Lichtman and his fellow legal scholars see a similar unfair threat of injunction in the eBay case. “EBay is a vibrant electronic marketplace with millions of users,” they argue in their brief. “MercExchange can likely obtain a larger royalty from eBay by settlement if it can threaten to shut down eBay altogether. But in doing so it will not be capturing value associated with its invention, but value that eBay has actually contributed to the world.”
Rooklidge, an attorney who has worked on both the plaintiff and defense sides of patent cases, however, sees the bias toward plaintiffs in most patent cases as a simple reflection of the U.S. legal system’s bias toward all private-property owners. Once a violation has been shown in court, it takes a sea change to compel any judge to allow the violation to continue.
“You start out with a thumb on the scale once a patentee proves his patent is valid and has been infringed,” Rooklidge says.
That bias creates an inevitable tension, argues Jason Schultz, a staff attorney and patent specialist with the Electronic Frontier Foundation (EFF), considering that the Internet, as both a business and technology platform, historically has rewarded innovations in which the creator traded exclusive control for huge user-adoption rates.
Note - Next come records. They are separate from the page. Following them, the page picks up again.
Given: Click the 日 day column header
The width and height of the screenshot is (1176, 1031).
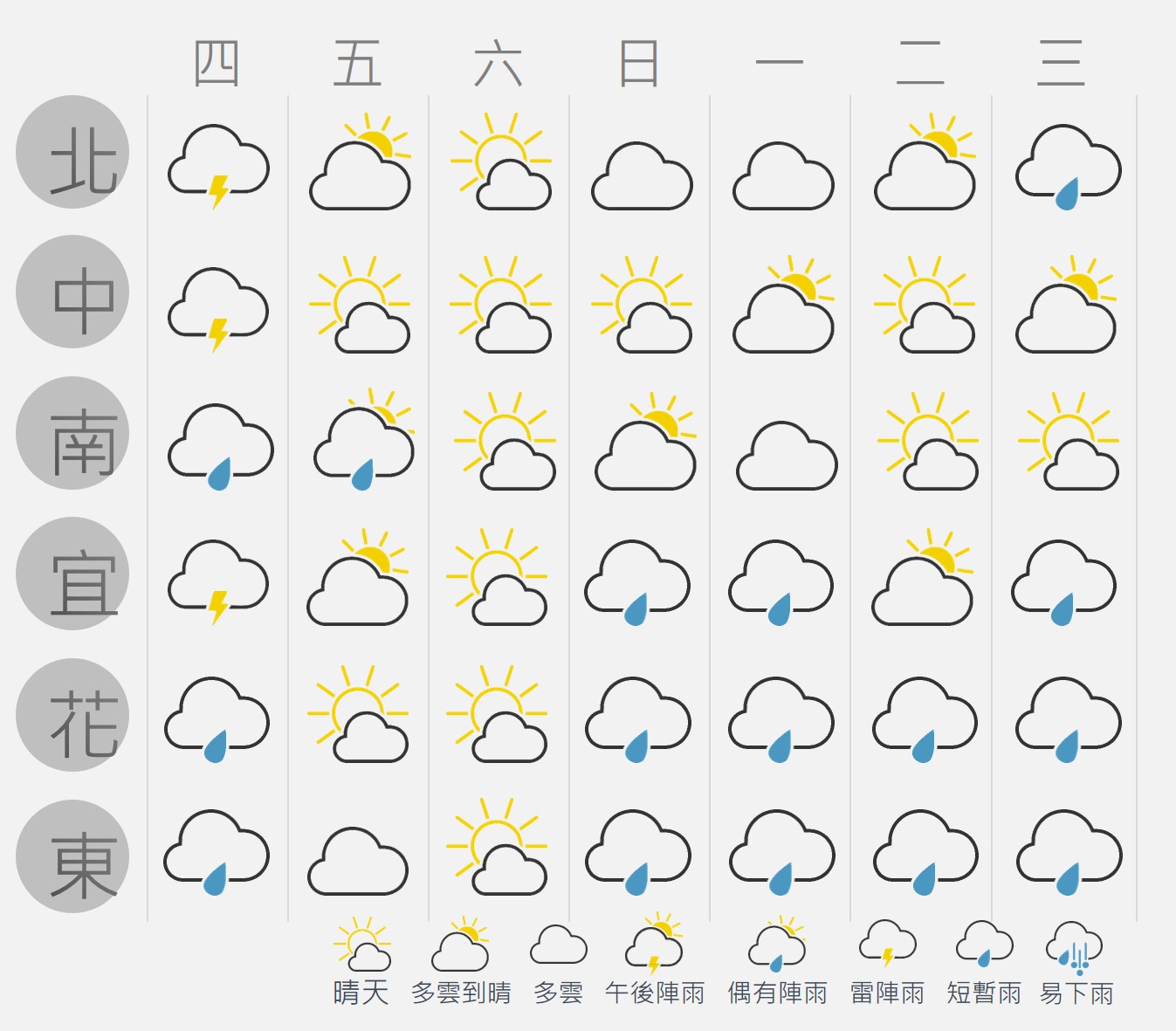Looking at the screenshot, I should 638,63.
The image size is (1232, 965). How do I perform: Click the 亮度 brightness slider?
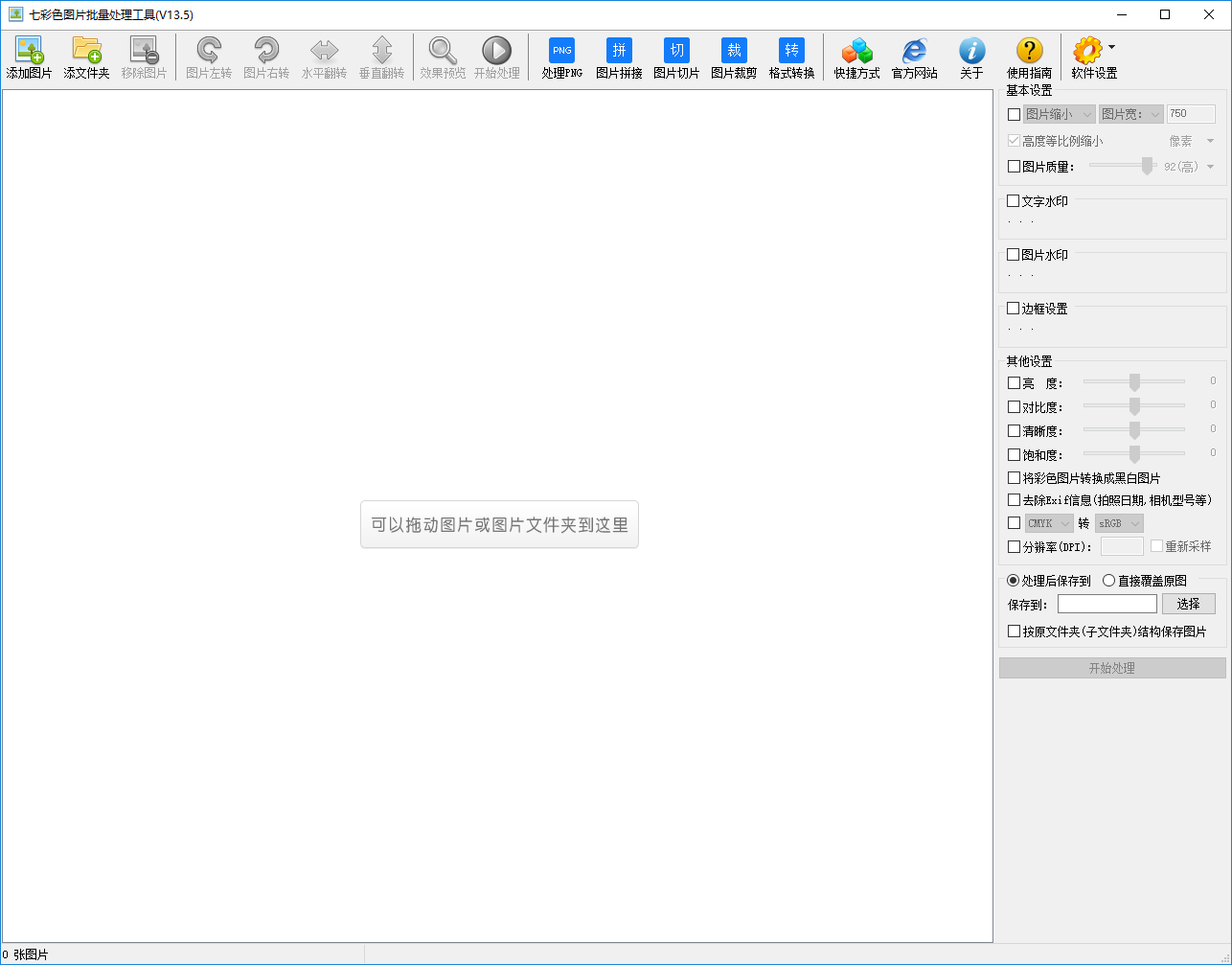click(1134, 382)
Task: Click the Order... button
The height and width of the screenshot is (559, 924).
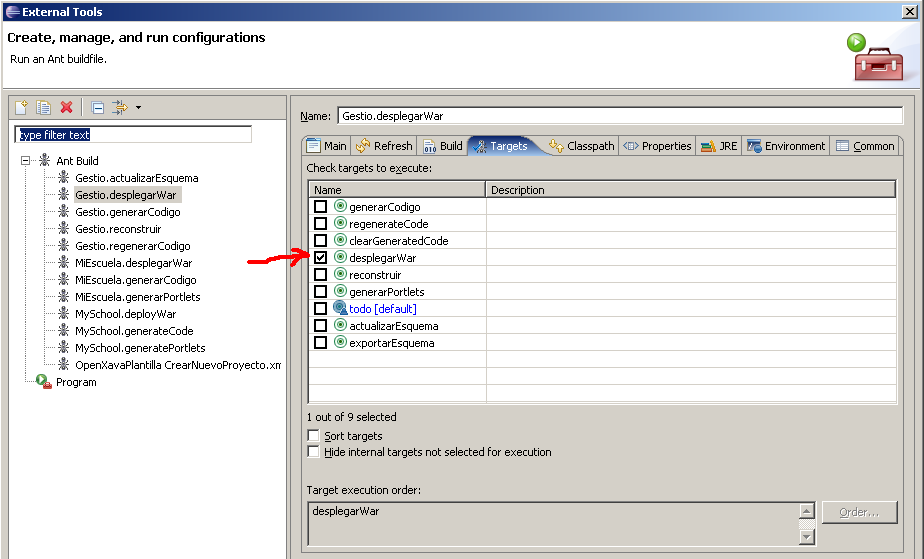Action: 859,512
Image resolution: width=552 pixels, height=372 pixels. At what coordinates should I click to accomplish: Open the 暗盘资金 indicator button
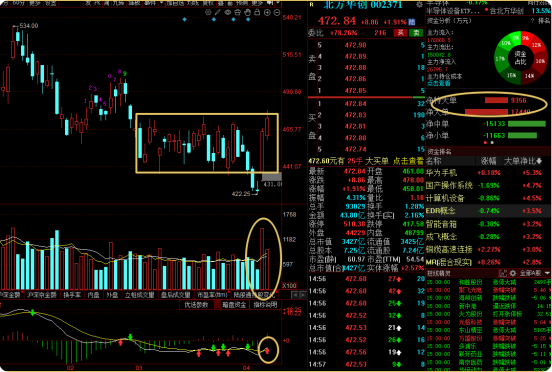[234, 304]
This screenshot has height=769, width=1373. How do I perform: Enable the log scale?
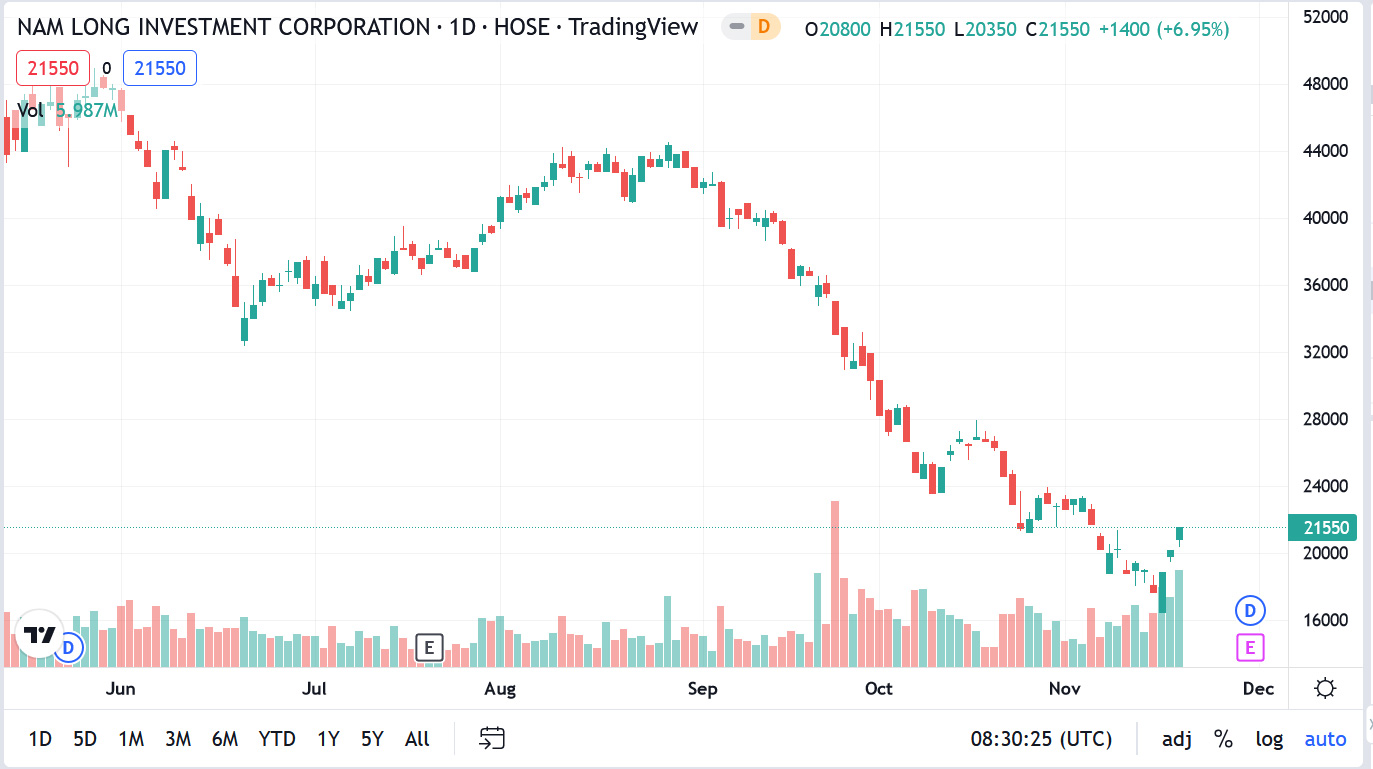(1269, 739)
At the O’Reilly Emerging Technology Conference earlier this month, Schultz warned attendees to be prepared for the inevitable wave of lawsuits now that “mashup” applications – Web services built from third-party components and powered by merged coding standards such as AJAX (Asynchronous JavaScript and XML) – have taken off in the Internet marketplace.
“If you look at the name AJAX, it’s just a new exciting name for very a long list of prior actions,” Schultz told the audience. “Now that companies are using it successfully and receiving a lot of investment capital because of that success, the potential is there for a whole suite of patents covering the AJAX approach.”
One reason so many eyes are focused on the Supreme Court, says Schultz, is that the Patent Reform Act of 2005 – the latest Congressional attempt to modernize the patent system – is still lodged in the House intellectual property subcommittee. Authored by Rep. Lamar Smith (R-TX), the bill seeks to cap damages, force the publication of patents, and establish a post-grant opposition system. It also seeks to “remove the legal gamesmanship” in patent law, by making it harder for plaintiffs to shop their cases between various judges and jurisdictions.
But the bill hasn’t garnered consensus support from the pharmaceutical industry, which generally supports strong penalties, and the IT industry, which is learning to love softer penalties, as well as many other industries with a stake in U.S. patent law.
“We are looking at a number of options,” writes Congressman Smith (who declined to discuss the eBay case, but answered questions related to his patent bill). “But ultimately we would prefer a uniform policy that does not offer special treatment to any one industry.”
That puts the Supreme Court at center stage for now. If the court agrees with eBay that public interest should play a bigger role in setting post-verdict injunctions, that decision might put a chill on the current land rush in patent litigation, says the EFF’s Schultz. If the Supreme Court doesn’t agree with eBay, he says, the industry’s best hope will be another high-profile case like NTP v. RIM, which would annoy Internet users, and might just ignite Congressional concern for the economic well-being of the high-tech industry’s largest employers.
“I think it will take three or four more years of this kind of lawsuit ‘hell’ before we see a full-scale [patent law] revision,” Schultz says.